Model Performance Summary:
                MAE         RMSE       MAPE
ARIMA   2268.081615  2860.607690  24.432655
SARIMA  2560.832224  3163.069470  28.560471
ETS     2233.644482  2882.916658  22.573863

Champion Classical Model: ETS
Metrics: {'MAE': 2233.6444824990926, 'RMSE': 2882.9166581078257, 'MAPE': 22.573863404704717}


**## ### Combined Performance Summary: Baseline vs. Classical Models**

To provide a comprehensive overview, below are the performance tables for both the baseline models and the classical time series models. These were evaluated using the same metrics—Mean Absolute Error (MAE, in call counts), Root Mean Squared Error (RMSE, penalizing larger errors), and Mean Absolute Percentage Error (MAPE, as a percentage for relative accuracy)—via time-series cross-validation on the filled dataset. The baseline champion (Seasonal Naive) sets a strong benchmark, while the classical models aim to improve upon it by incorporating trends and seasonality more explicitly.
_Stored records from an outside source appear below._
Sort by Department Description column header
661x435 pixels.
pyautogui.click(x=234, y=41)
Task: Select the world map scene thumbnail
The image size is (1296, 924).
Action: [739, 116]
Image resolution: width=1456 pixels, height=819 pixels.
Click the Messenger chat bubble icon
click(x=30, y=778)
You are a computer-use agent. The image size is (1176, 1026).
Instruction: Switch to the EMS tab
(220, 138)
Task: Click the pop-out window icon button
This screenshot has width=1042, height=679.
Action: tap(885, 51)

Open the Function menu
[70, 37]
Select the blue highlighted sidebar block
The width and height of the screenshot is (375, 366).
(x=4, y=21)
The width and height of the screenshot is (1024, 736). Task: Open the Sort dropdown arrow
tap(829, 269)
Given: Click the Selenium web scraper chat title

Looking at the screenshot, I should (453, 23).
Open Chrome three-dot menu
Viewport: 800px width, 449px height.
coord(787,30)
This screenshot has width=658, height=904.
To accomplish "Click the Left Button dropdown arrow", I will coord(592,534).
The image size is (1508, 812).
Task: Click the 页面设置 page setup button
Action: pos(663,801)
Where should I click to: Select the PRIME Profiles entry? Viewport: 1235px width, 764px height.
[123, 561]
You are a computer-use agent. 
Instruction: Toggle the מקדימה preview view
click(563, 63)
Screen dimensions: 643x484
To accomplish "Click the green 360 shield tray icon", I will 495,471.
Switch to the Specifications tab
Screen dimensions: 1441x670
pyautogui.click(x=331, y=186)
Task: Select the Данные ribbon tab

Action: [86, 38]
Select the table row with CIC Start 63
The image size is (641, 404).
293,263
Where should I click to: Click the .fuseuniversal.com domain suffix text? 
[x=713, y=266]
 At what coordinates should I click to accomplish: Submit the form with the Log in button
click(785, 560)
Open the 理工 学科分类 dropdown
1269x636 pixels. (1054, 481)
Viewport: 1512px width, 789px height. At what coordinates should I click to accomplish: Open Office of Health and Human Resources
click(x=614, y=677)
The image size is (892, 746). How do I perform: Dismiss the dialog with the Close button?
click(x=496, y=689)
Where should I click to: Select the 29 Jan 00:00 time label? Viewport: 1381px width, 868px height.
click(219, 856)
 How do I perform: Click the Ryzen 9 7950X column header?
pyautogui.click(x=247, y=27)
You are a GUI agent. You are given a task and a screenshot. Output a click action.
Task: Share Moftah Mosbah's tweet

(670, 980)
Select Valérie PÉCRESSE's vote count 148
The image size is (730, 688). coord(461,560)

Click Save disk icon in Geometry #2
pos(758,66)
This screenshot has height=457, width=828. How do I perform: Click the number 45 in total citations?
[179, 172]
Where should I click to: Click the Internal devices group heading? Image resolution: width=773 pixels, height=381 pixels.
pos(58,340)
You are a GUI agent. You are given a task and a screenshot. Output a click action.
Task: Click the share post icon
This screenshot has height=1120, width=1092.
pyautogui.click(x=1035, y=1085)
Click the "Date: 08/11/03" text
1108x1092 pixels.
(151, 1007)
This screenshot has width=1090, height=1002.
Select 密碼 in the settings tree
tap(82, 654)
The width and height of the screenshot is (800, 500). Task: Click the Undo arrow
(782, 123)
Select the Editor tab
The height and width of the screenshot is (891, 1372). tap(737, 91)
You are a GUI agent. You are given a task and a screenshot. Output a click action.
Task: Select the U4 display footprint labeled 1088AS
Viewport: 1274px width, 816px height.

#### Baseline Models Performance
| Model          | MAE       | RMSE      | MAPE     |
|----------------|-----------|-----------|----------|
| Naive          | 2351.46  | 2942.38  | 24.84%  |
| Mean           | 1634.56  | 2154.49  | 18.23%  |
| Median         | 1613.91  | 2177.89  | 17.38%  |
| Seasonal Naive | 907.70   | 1359.05  | 9.67%   |

**Baseline Champion**: Seasonal Naive (lowest MAE of 908 calls and MAPE under 10%, leveraging the EDA's strong weekly seasonality).

#### Classical Models Performance
| Model   | MAE       | RMSE      | MAPE     |
|---------|-----------|-----------|----------|
| ARIMA   | 2268.08  | 2860.61  | 24.43%  |
| SARIMA  | 2560.83  | 3163.07  | 28.56%  |
| ETS     | 2233.64  | 2882.92  | 22.57%  |

**Classical Champion**: ETS (lowest MAE of 2,234 calls and MAPE of 23%, outperforming ARIMA and SARIMA but lagging behind baselines).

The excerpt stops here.